ここは国王夫妻の完全なプライベートの空間であり、たとえ大公や公爵であっても許可なく立ち入ることは許されていない。
そんな王宮の最深部に初めて足を踏み入れたミリーナは当然、緊張を隠せなかったのだが、
「そんなに緊張しなくても大丈夫だよ。父上も母上も君の顔が見たいというだけだし、俺だって一緒に隣にいる。
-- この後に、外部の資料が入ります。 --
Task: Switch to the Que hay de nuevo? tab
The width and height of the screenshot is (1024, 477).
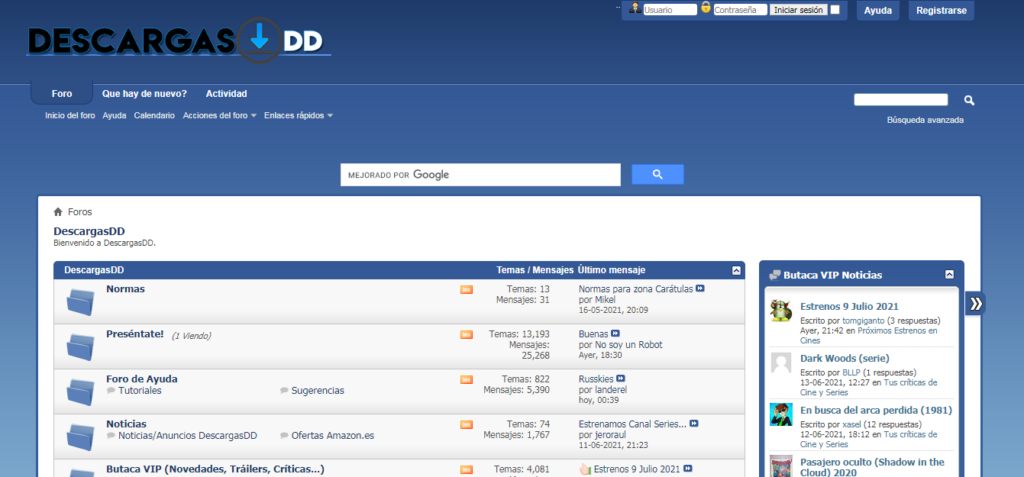Action: click(x=144, y=94)
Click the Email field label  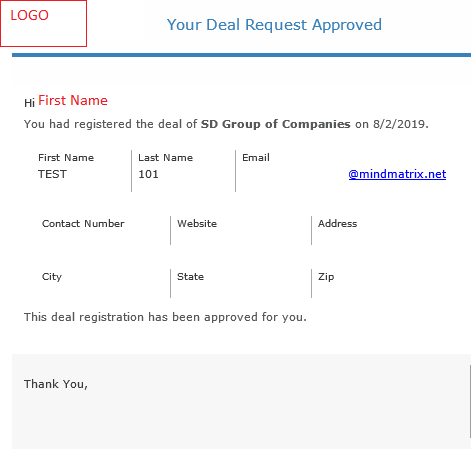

もし何か困ったことがあったら、遠慮なく俺を頼ってくれ」
ジェフリー王太子がミリーナの緊張を優しく解きほぐしてくれた。
そしてミリーナはジェフリー王太子にエスコートされるがままに王室専用の食堂へと入室すると、生まれて初めて国王夫妻と面と向かって顔を合わせた。
「ローエングリン王国を統べられる偉大なる国王陛下、王妃様、ご機嫌麗しゅうございます。またお初にお目にかかります、私はエクリシア男爵家が娘ミリーナにございます。本日は晩餐の席にご招待を賜りましてまことに恐悦至極にございます」
ミリーナは国王夫妻に対する最上級の儀式礼とともに、丁寧にご挨拶の口上を述べた。
「いや、余の方こそ急に呼び出して済まなかった。よくぞ来てくれたミリーナ。さぁさ、掛けるがよい」
「どうぞお座りになってミリーナ」
ローエングリン国王と王妃からそう促されたミリーナは、
「ありがとうございます国王陛下、王妃様」
お礼の言葉を述べると、使用人が引いた席に美しい所作で腰掛けた。
(自分で言うのもなんですけど、出だしのやり取りはなかなか悪くなかったんじゃないかしら? さっき習っていた通りに最上級の儀式礼もできましたし、おかげで恥をかかなくて済みましたわ)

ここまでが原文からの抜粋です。